Ⅱ 私たちの知恵と思慮における奥義の認識(1:8~9a)
 すべての霊的祝福・恵みの第四は、「私たちの知恵と思慮における奥義の認識」である。
 「神のみこころの奥義」とは、イエス・キリストのこと(コロサイ1:27、2:2~3)。神は恵みをもって私たちの「知恵」と「思慮」に働き、神のみこころの奥義であるキリストを知るようにしてくださった。
 そして、神のみこころの奥義の核にあるキリストを知ることによって、またそのキリストとの交わりの中でキリストを愛し、キリストに従い、私たちの全人格をもってキリストをさらに深く知り続けることによって、「キリストに関わる数々の真理」(一つひとつの奥義)をも広く深く認識していくことになる。ヨハネ15:5。

Ⅲ 一切のものが、キリストにあって、一つに集められること(1:9b~10)
 すべての霊的祝福・恵みの第五は、「天にあるものも地にあるものも、一切のものが、キリストにあって、一つに集められること」、別の言い方をすれば、「万物の再創造」である。
 キリストの血による贖い、罪ゆえの呪いと死と滅びの束縛からの解放の最後のもの、究極のものが、「私たちのからだの贖い」(栄光のからだへのよみがえり)と「被造物の虚無からの解放」による新天新地、永遠の神の国の完成である。それは万物の再創造。
 そのとき、「キリストにある」一切のものが、神が創造された意図のとおりの本来のあり方に回復され、一致調和し、さらに豊かにされ、そして、キリストがすべてのかしらとなられる。

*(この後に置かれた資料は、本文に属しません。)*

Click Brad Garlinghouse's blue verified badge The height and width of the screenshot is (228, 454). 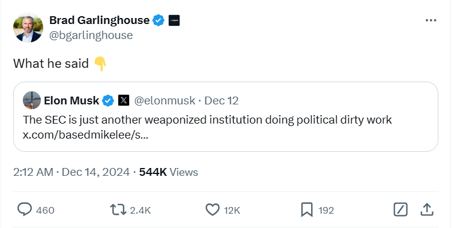click(159, 20)
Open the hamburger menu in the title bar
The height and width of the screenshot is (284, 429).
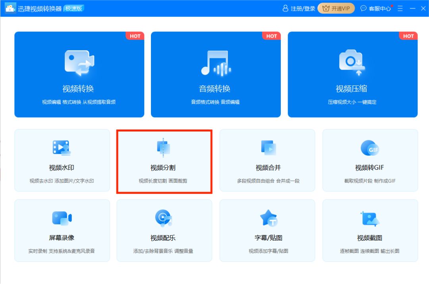[x=400, y=8]
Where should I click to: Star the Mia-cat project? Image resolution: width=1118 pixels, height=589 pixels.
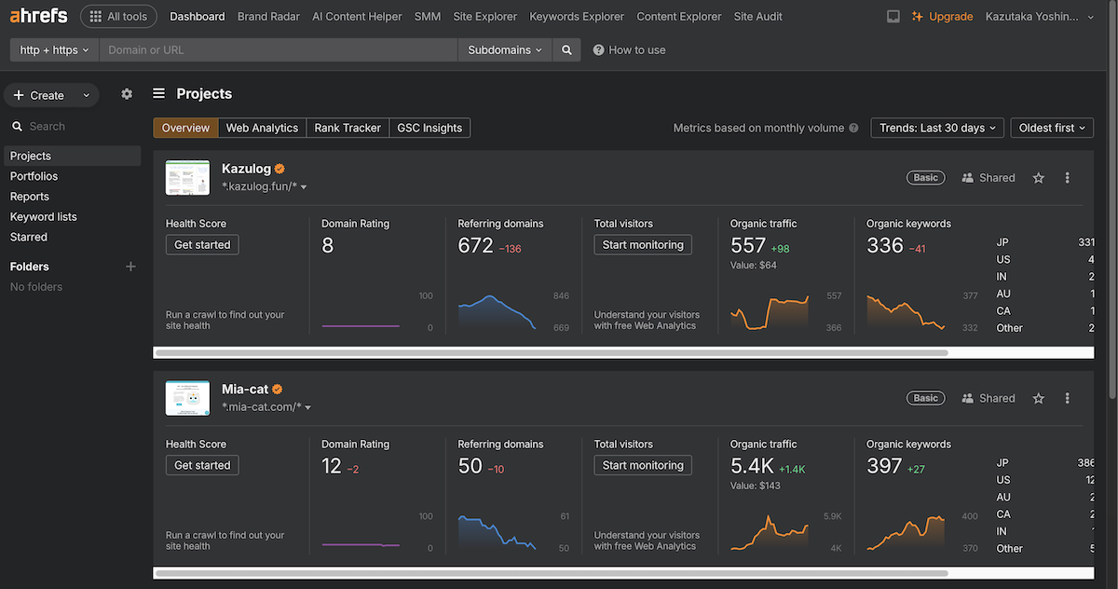[1039, 398]
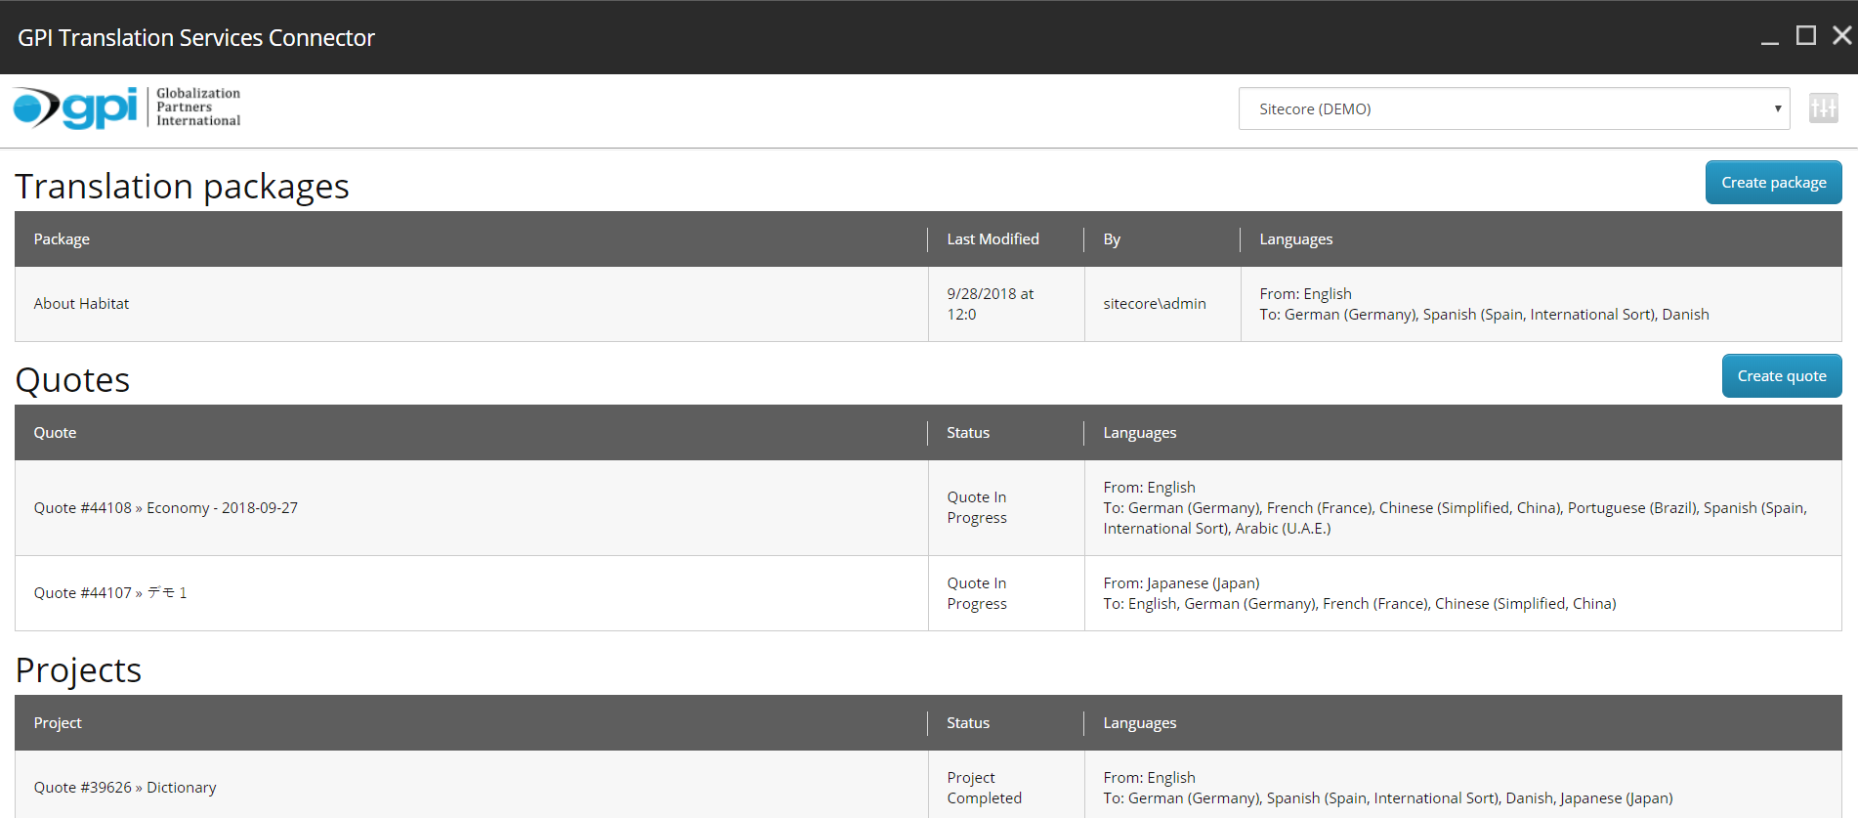Image resolution: width=1858 pixels, height=818 pixels.
Task: Click the Project column header
Action: tap(58, 723)
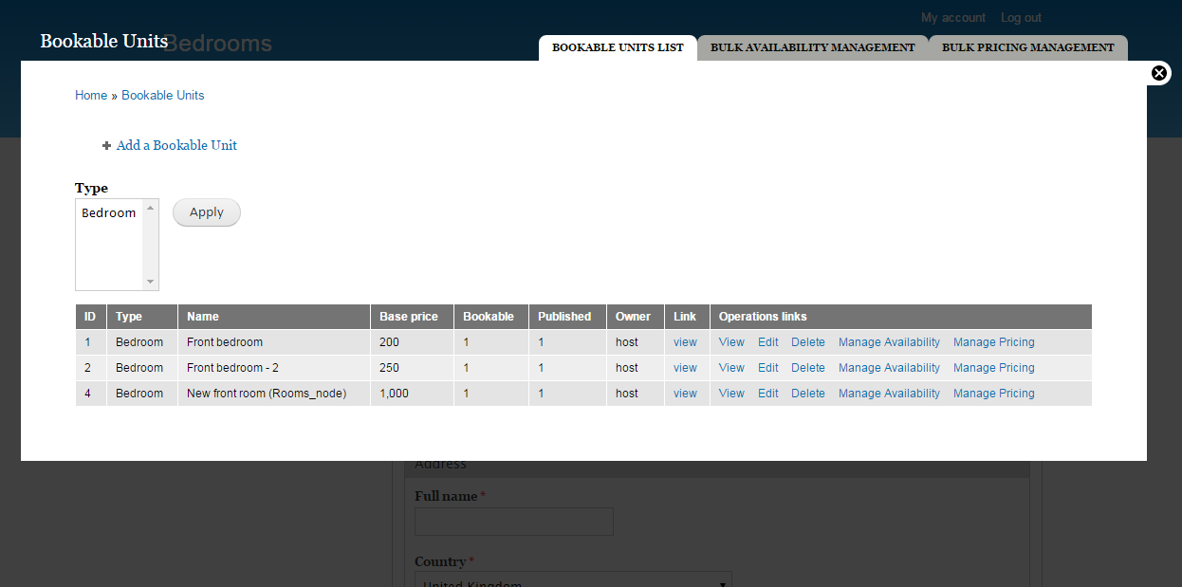
Task: Click the plus icon beside Add a Bookable Unit
Action: [x=107, y=146]
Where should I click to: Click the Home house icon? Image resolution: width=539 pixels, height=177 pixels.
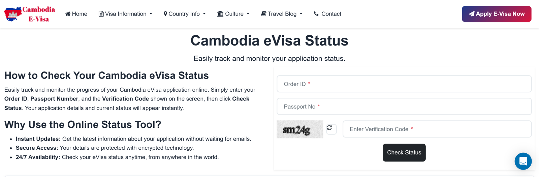click(68, 14)
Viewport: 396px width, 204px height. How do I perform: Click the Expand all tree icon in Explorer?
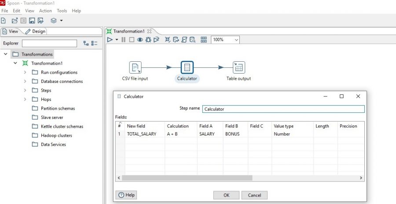(86, 43)
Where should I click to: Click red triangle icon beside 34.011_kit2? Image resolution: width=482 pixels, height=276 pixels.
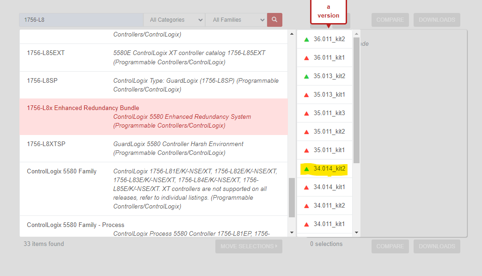pyautogui.click(x=306, y=206)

「時が満ち、神の二つの被造物、すなわち、神の“全宇宙”と“全教会”は、それら二つのものの上に立つかしらであられる宇宙大のキリストの下に統合される」(ジョン・ストット)。

 キリストのからだなる教会(1:23)は神の愛に生き、神の国の完成、世界の再創造を先取りし、体現し、推進し、その恵みの前味を味わい生きる共同体、神の新しい社会である。